Pendapat serupa juga diucapkan Wang Yi, pejabat tinggi Tiongkok yang mengomandani kerukunan
kembali Iran-Saudi.
Kata-kata itu seperti sengaja dipilih untuk menyindir Amerika yang tidak mau mendialogkan ketegangan.
"Dialog yang baik", tulis media itu, "adalah dialog yang dalam posisi sejajar". Bukan yang satu menempatkan diri lebih tinggi. Itu bukan dialog. Itu menekan.
Iran-Saudi memang saling memutus hubungan akibat ketegangan 7 tahun lalu. Hari itu, di awal tahun
2016, Saudi mengeksekusi ulama besar aliran syiah: Nimr Baqir Al Nimr.
Kelas keulamaan Nimr sudah di level ayatullah. Ia juga jadi pujaan anak muda wilayah timur Saudi
Arabia.
Pengaruhnya sampai Bahrain, Qatar dan Abu Dhabi.
Ulama itu kelahiran Al Awamiyah, bagian timur Arab Saudi. Usianya 64 tahun. Pendidikannya di Iran dan
Yaman. Ia memang gemar mengkritik Saudi Arabia. Dan penguasanya. "Harus ada Pemilu di sini,”
ujarnya di berbagai pidatonya.
Ayatullah Nimr juga dituduh di belakang maraknya demonstrasi anti pemerintah di wilayah timur Saudi.
Gerakan Nimr ini marak bersamaan dengan munculnya gerakan serupa di berbagai negara Arab. Yakni di
tahun 2010-2012.
Pada saat itu Nimr tertembak kakinya. Ia pun ditangkap.
Dua sepupunya juga tewas. Salah satu sepupu lainnya ditangkap. Masih 17 tahun. Anak ini juga dijatuhi
hukuman mati – -belakangan dibebaskan.
Istri Nimr sakit keras. Dibawa ke New York. Meninggal di sana saat Nimr masih di tahanan.
Tuduhan untuk Nimr bertambah: memperjuangkan kemerdekaan wilayah timur Saudi. Ia dianggap
separatis. Lalu ditambah lagi tuduhan lain: mengundang intervensi asing.

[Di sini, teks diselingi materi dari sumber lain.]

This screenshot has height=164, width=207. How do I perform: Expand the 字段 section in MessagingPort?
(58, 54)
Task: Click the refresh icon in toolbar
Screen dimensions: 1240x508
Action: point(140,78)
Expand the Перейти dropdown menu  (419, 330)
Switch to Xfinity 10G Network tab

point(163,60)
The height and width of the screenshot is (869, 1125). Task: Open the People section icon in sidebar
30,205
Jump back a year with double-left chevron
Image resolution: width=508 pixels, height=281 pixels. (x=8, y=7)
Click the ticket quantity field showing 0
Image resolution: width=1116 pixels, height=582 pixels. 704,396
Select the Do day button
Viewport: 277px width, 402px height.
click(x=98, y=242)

Nimr sendiri di tahun 2014 dijatuhi hukuman mati. Ia dieksekusi di tahun 2016 bersama 47 orang
lainnya. Iran marah besar. Hubungan diplomatik diputus. Kedubes Arab Saudi di Tehran didemo.
Dirusak.
Kepopuleran Nimr saat itu sudah seperti Nasrullah, pemimpin Hisbullah, di Lebanon. Kata-katanya
adalah fatwa yang diikuti umatnya.
Setelah ketegangan 2016 itu banyak terjadi perubahan. Arab kian terbuka. Iran ganti presiden. Tiongkok
bersitegang dengan Amerika. Xi Jinping jadi Mao baru.